— WHAT TO PRODUCE —
Repeat the entries below in full, with every character unchanged.

— EXERCISE DATA —
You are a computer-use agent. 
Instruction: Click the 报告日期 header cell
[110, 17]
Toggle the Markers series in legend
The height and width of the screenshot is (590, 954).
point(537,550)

— EXPECTED ANSWER —
You are a computer-use agent. 
Instruction: Click the 报告日期 header cell
[110, 17]
Toggle the Markers series in legend
The height and width of the screenshot is (590, 954).
point(537,550)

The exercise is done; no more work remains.